CHICAGO — U.S. adults understand basic concepts of healthy eating but how they implement this varies by generation, according to “Healthy Eating Strategies by Generation,” a report from The NPD Group.

The report found older generations eat more healthfully than younger generations, but four out of five adults still need improvement in their diet.

Across the generations was consistency on what defines healthy eating and living, including exercising regularly, eating well-balanced meals, eating in moderation, avoiding foods with saturated fat, cholesterol or trans fats and drinking plenty of water.

“Educating consumers about proper health and nutrition need not be the primary goal for food manufacturers,” said Dori Hickey, director of product development at NPD and author of the report. “Connecting the dots for consumers in terms of a product benefit to a fundamental characteristic of healthy eating is more the challenge.”

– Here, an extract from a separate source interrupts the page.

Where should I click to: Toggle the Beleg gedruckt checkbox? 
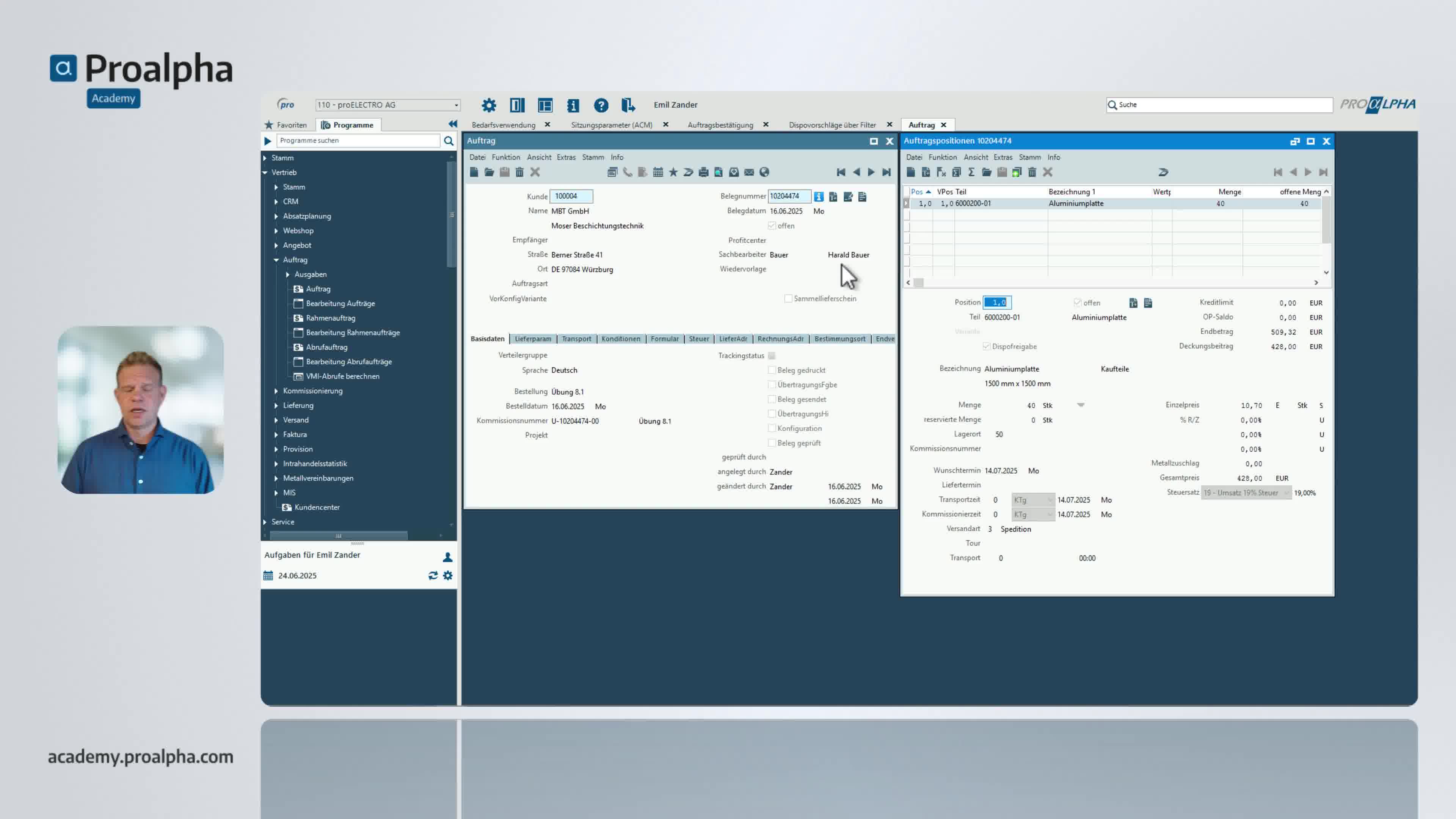pos(772,370)
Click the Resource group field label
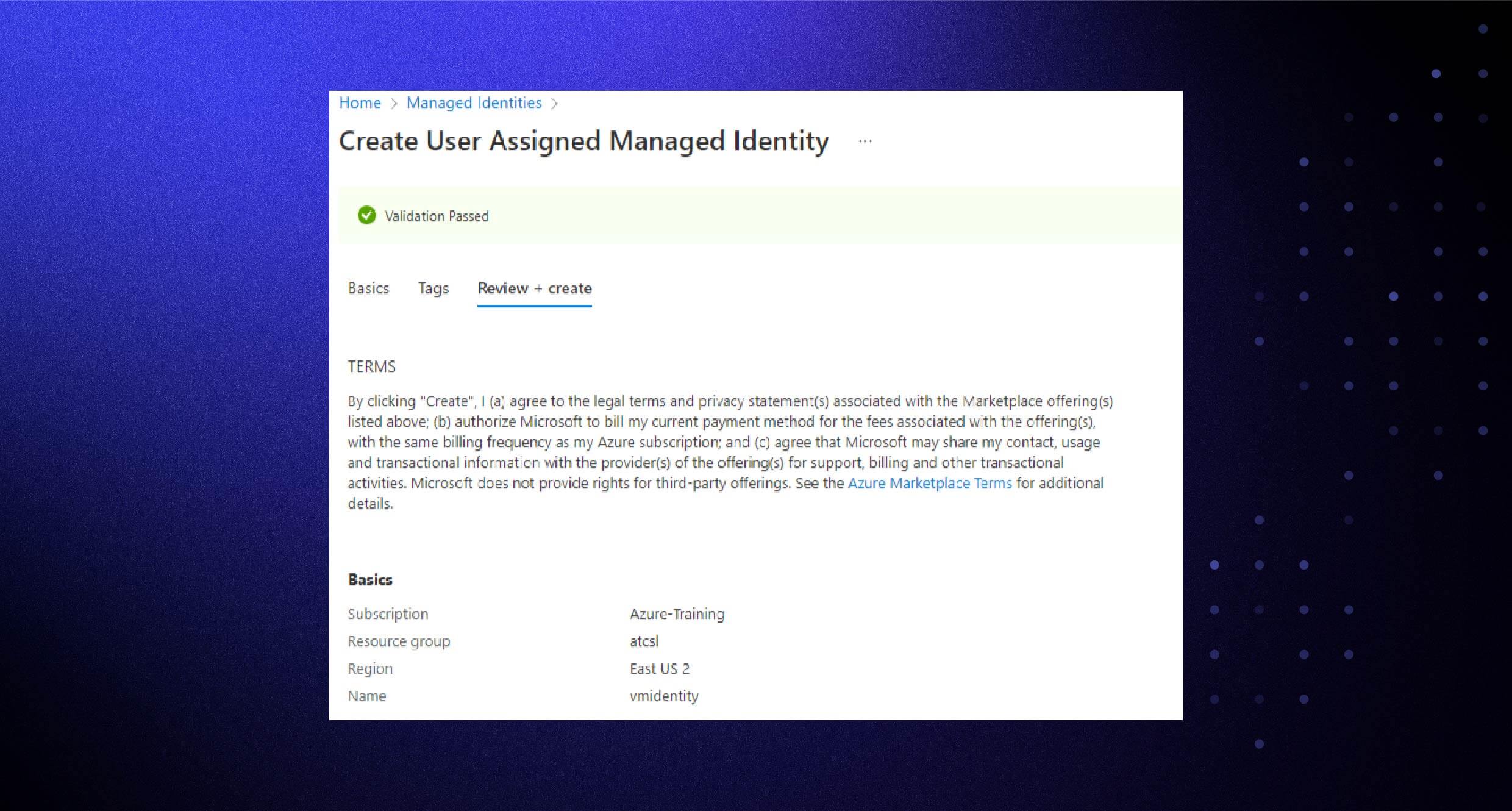1512x811 pixels. pos(399,641)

Consumers also place emphasis on the nutritional value of foods with nearly 85 million adults ranking the nutritional and healthful value of foods being first or second priority as a driver in deciding what to eat and drink. For the younger generations, price and value are in the top three priorities, and for older consumers freshness replaces price and value in importance.

Overall, the largest problem with diets across the board is not enough fruits, vegetables and dairy products and too much fat, NPD said.

“It comes down to adult consumers needing help to improve the healthfulness of their diets,” Ms. Hickey said. “Knowing which consumer groups need the most help and understand how to address consumers’ current and future needs and desires for healthy foods is the opportunity for food and beverage marketers.”